Kernel, Basis, Rank: Hints & Answers

[victoranderson]

Please see attached question
In my opinion this question is conceptional and abstract..

For part a and b,
I think dim(Ker(D)) = 1 and Rank(D) = n
but I do not know how to explain them

For part c
What I can think of is if we differentiate f(x) by n+1 times
then we will get 0

Can somebody give me some hints, please?

 

[Dick]

Please see attached question
In my opinion this question is conceptional and abstract..

For part a and b,
I think dim(Ker(D)) = 1 and Rank(D) = n
but I do not know how to explain them

For part c
What I can think of is if we differentiate f(x) by n+1 times
then we will get 0

Can somebody give me some hints, please?

dim(ker(D))=1, yes. Rank(D)=n, also right. I think you should start by writing down a basis for $P_n$. Use that to try and explain.

 

[PeroK]

Why is Rank(D) not = n? Pn has dimension n+1.

 

[Dick]

Why is Rank(D) not = n? Pn has dimension n+1.

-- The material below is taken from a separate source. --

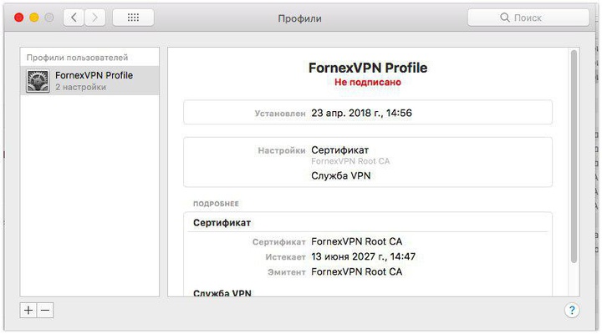Click the yellow minimize window button
The width and height of the screenshot is (602, 334).
tap(34, 18)
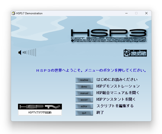
Task: Minimize the HSP3.7 Demonstration window
Action: [127, 13]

It does. I miscounted. Sorry. I edited the original answer.

 

[Mandelbroth]

Please see attached question
In my opinion this question is conceptional and abstract.

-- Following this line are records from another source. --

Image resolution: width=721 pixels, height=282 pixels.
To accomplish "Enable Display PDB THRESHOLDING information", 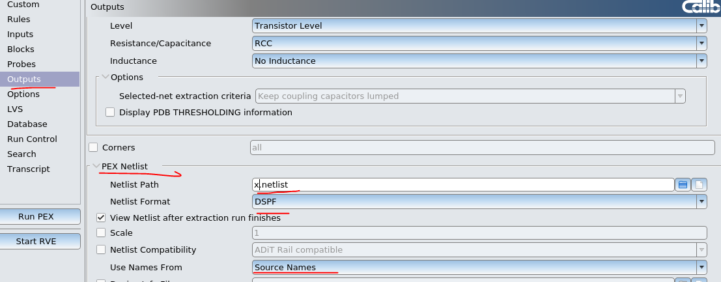I will click(110, 113).
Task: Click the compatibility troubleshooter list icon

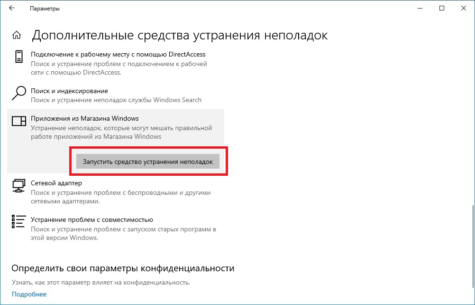Action: (x=18, y=222)
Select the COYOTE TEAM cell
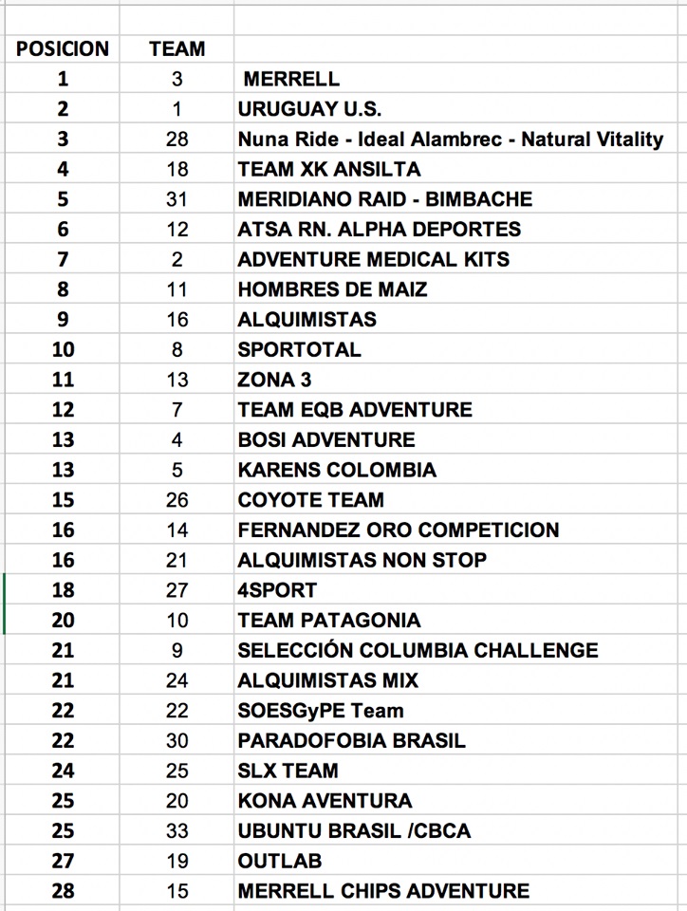 311,500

I don't think that's a bad thing, is it? :tongue:

For part a and b,
I think dim(Ker(D)) = 1 and Rank(D) = n
but I do not know how to explain them

For part (a), what are the only polynomials with derivative zero?

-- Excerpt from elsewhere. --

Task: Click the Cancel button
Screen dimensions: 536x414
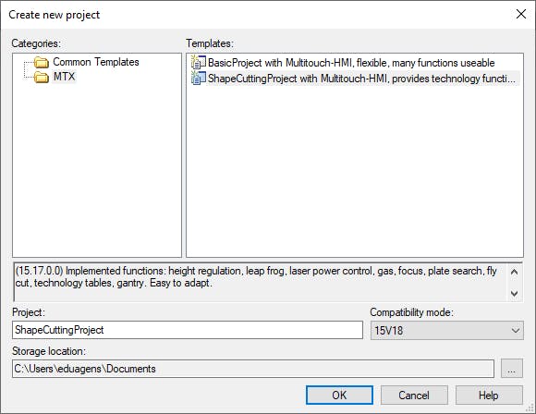Action: point(414,396)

For part (b), we have a couple options. The easiest way is by our rank-nullity theorem.

For part c
What I can think of is if we differentiate f(x) by n+1 times
then we will get 0

Again, look at the kernel.

 

[victoranderson]

Just figure out what a basis is..

Basis of P = ${x^n,x^{n-1},...,x,1}$

Kernel is everything that gets mapped to 0
The only polynomial with derivative 0 is $a_0$, with basis 1
so basis for kernel D is 1

Is this a correct explanation?

 

[victoranderson]

(b) null (D) = 1
since dim($P_n$)=n+1
by rank-nullity theorem, rank (D) = n
Pretty sure this explanation is correct

 

[victoranderson]

For part (c)

I think the matrix D is look like (see attached)
but how does we relate to D^(n+1)?

 

[Dick]

Just figure out what a basis is..

Basis of P = ${x^n,x^{n-1},...,x,1}$

Kernel is everything that gets mapped to 0
The only polynomial with derivative 0 is $a_0$, with basis 1
so basis for kernel D is 1

Is this a correct explanation?

Best to say the basis for kernel(D) is {1} because it's a set. But yes, correct.

(b) null (D) = 1
since dim($P_n$)=n+1
by rank-nullity theorem, rank (D) = n
Pretty sure this explanation is correct

Also correct.

For part (c)

I think the matrix D is look like (see attached)
but how does we relate to D^(n+1)?

What the matrix looks like depends on which components of the vector correspond to which basis elements. Yours is where the topmost element of the vector corresponds to the coefficient of x^n. But, yes, it's fine. D^(n+1) is just that matrix multiplied by itself n+1 times. What's the result?

 

[victoranderson]

Best to say the basis for kernel(D) is {1} because it's a set. But yes, correct.

Also correct.

What the matrix looks like depends on which components of the vector correspond to which basis elements. Yours is where the topmost element of the vector corresponds to the coefficient of x^n. But, yes, it's fine. D^(n+1) is just that matrix multiplied by itself n+1 times. What's the result?

Obviously, D^(n+1) = 0
but how to show it? Is there any suitable method except showing by induction?

 

[Dick]

Obviously, D^(n+1) = 0
but how to show it? Is there any suitable method except showing by induction?

You could argue it's true just by using what you know about derivatives. Also your matrix has zeros along the diagonal and is only nonzero along the first subdiagonal. If you look at D^2 that's zero everywhere except along the second subdiagonal. By the time you get to D^(n+1) you'll run out a subdiagonals. I don't think it needs a formal induction argument.